→ TASK TO COMPLETE
Present the rows below as a numbered list, omitting any blank lines.

Start DATA SUPPLIED

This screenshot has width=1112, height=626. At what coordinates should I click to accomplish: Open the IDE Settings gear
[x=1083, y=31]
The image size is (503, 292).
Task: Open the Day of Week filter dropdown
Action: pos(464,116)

End DATA SUPPLIED

→ TASK RESULT
1. This screenshot has width=1112, height=626. At what coordinates should I click to accomplish: Open the IDE Settings gear
2. [x=1083, y=31]
3. The image size is (503, 292).
4. Task: Open the Day of Week filter dropdown
5. Action: pos(464,116)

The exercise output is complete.